Senate Minority Leader
- In office 4 July 2023 – 23 October 2023
- Preceded by: Philips Tanimu Aduda
- Succeeded by: Abba Moro

Senator of the Federal Republic of Nigeria
- In office 13 June 2023 – 23 October 2023
- Preceded by: Istifanus Gyang
- Succeeded by: Pam Mwadkon Dachungyang
- Constituency: Plateau North Senatorial District

Personal details
- Born: 25 July 1968 (age 58)
- Party: APC
- Occupation: Politician; educationist;
- Profession: educationist

= Simon Davou Mwadkwon =

Nigerian politician (born 1968)

Simon Davou Mwadkwon (born 25 July 1968) is a Nigerian politician and educationist who served as minority leader of the Nigerian Senate from July to October 2023. He was the senator representing Plateau North senatorial district from June 2023 until he was sacked by an Appeal Court in October 2023.

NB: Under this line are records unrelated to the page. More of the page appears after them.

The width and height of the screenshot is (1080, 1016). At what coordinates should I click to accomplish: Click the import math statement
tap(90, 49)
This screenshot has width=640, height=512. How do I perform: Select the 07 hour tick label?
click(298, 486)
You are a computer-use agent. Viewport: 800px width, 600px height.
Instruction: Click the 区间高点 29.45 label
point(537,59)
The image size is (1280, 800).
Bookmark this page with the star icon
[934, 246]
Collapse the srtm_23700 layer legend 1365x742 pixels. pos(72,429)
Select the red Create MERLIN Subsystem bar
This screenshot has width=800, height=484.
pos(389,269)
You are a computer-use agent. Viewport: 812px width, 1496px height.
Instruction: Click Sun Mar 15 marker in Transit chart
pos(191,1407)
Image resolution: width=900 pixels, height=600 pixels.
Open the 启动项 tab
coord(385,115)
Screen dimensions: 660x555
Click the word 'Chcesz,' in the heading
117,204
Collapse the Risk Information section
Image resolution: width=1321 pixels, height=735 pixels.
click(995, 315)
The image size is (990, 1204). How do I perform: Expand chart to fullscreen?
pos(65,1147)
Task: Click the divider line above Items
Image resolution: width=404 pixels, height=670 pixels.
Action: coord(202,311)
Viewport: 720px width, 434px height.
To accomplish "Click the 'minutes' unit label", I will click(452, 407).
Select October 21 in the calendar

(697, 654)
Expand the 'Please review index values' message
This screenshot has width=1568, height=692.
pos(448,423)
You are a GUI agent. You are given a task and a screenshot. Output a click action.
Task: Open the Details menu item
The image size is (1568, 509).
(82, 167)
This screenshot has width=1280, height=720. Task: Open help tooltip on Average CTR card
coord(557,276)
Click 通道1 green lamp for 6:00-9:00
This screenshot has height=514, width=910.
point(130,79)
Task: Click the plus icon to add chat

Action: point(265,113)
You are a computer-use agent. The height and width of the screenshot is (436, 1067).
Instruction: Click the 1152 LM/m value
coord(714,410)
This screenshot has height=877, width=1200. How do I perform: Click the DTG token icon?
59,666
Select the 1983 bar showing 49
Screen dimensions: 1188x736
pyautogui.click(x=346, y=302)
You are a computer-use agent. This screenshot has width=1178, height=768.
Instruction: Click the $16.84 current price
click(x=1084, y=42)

On 3 February 2024, hours before the rerun election ordered by an appeal court, Mwadkwon and other top leaders of the Peoples Democratic Party (PDP) in Plateau State decided to endorse the Action Democratic Party (ADP) candidate, Prince Pam Mwadkon Dachungyang, for the Plateau North senatorial district rerun after the exclusion of their party from the ballot became public information.